STEP 4: The most efficient results from the main and fill are achieved when using larger than normal lighting tools such as 45"-60" umbrellas rather than 30"-40" units. The wrap of the larger umbrellas helps to minimize any shadows. Positioning of the main and fill is standard with the fill at camera position and the main at a 45 degree angle using a 2:1* or 3:1* ratio. To maintain the large wrap effect and keep the lighting soft, place the main and fill as close to the subject as possible and because of the larger light sources, the main should be at shoulder to head level with the fill positioned between waist level and subjects shoulders.

*When determining the proper exposure settings for a 2:1 light ratio, please set main and fill lights accordingly:
Meter for the fill light first by positioning the meter under the subjects chin and adjusting either the power or distance to obtain an F5.6 exposure by itself. Please note: make sure the main light is either off or turned in a different direction so it can not strike the subject. Once F5.6 is achieved for the fill, then turn on the main light. Position the meter under the subjects chin and turn it slightly in the direction of the main light. With BOTH lights on and firing, adjust ONLY the main light in either power or distance till you achieve a cumulative reading of F8.0 for both the main and fill lights.
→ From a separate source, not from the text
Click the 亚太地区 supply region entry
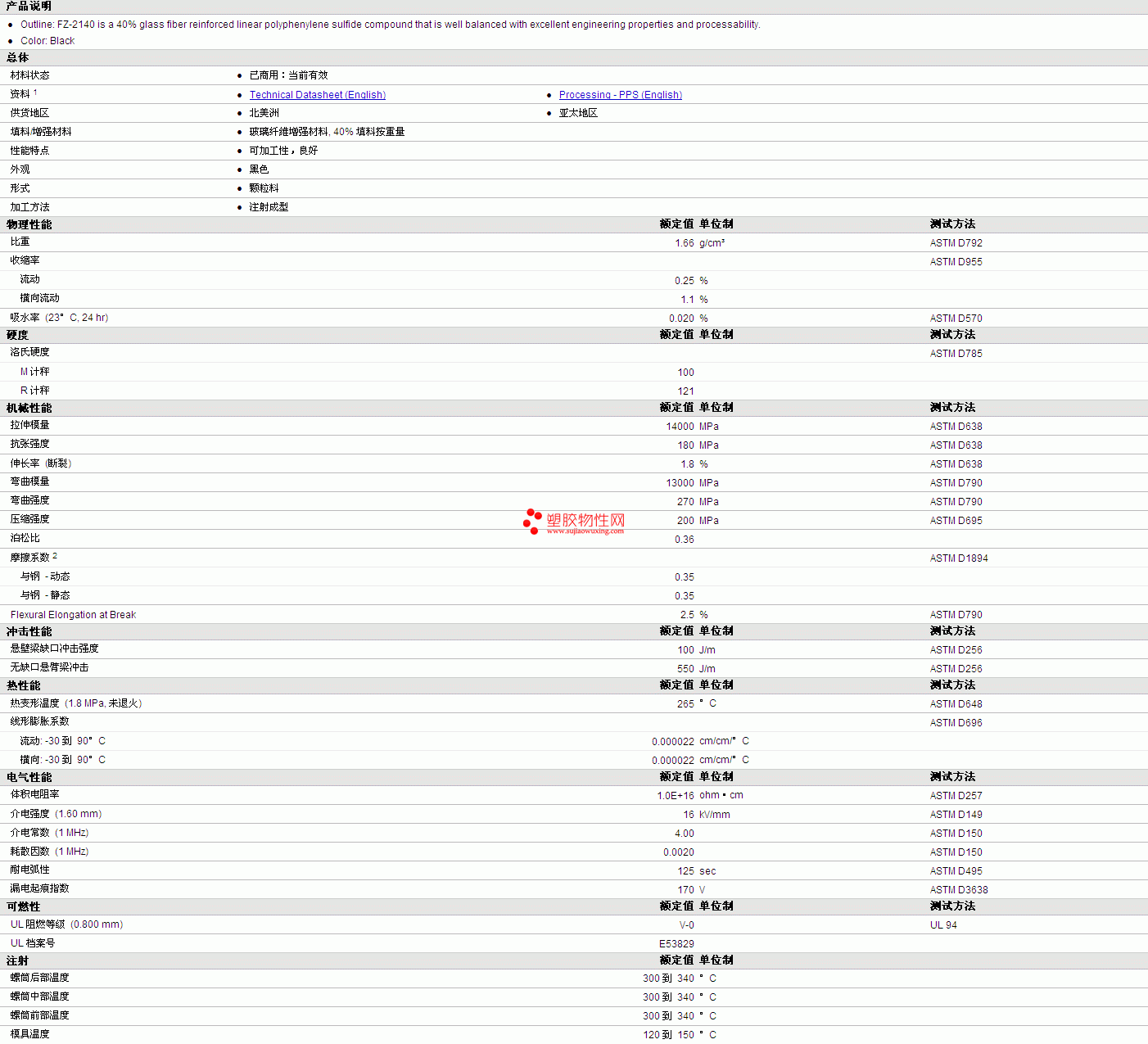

You have now acomplished the perfect 2:1 Ratio. Be sure to set the camera for F8.0. This is referred to as the "Prime Working Aperture". If you prefer to use F11.0 as your prime working aperture, follow the same procedure as above, but when metering, use F8.0 for the Fill only reading and a cumulative of F11.0 for both the main and fill.

STEP 5: In order to pre-check your results and balance the lighting, proper metering techniques will assure you of correct, consistent exposure. Stand at the subject position and look towards the camera. With an incident sphere on a flashmeter, hold the meter next to the face of the subject with the dome pointed towards the camera. Use your hand (like a lens hood) to shield the incident dome from the overhead hairlight flashes. Fire the flash and take a meter reading which gives you a reading for the combined main and fill. Next, read for the hairlight by placing the meter at the top of the subjects head (hair position) snd use your hand to shield the dome from any light coming from the direction of the main and fill lights. With the dome pointed towards the hairlight(s), adjust the overhead lighting distance or power so that light reads 1-1/2 stops greater than the combined main and fill reading.

(Example: If the combined main and fill read f/8, then the hairlight should read f/11-f11.5.) This technique will get you close, but to verify and fine-tune the lights for a pure white and continuous background, one more check with the meter is necessary.With the meter placed on the floor behind subject position, incident sphere pointing straight up, and the photographer out of the line of any light path, fire all the lights for the set. The meter reading should be about 3/10's of a stop greater than the main and fill combined. (Example: If f/8 is the combined main and fill reading, a minimum of f/8.3 is required for the white seamless reading.) Many photographers feel that a white paper needs 4-times (2 stops) more light to achieve pure whites, and in some instances, where direct parabolic lighting is used, that is the case. However, the technique described above can work well and require less power output.

In conclusion, with this high-key lighting technique, you can achieve consistency and predictability on a daily basis. The photographer's individual imaginative ideas can be added and another background with impact can be in his/her repertoire.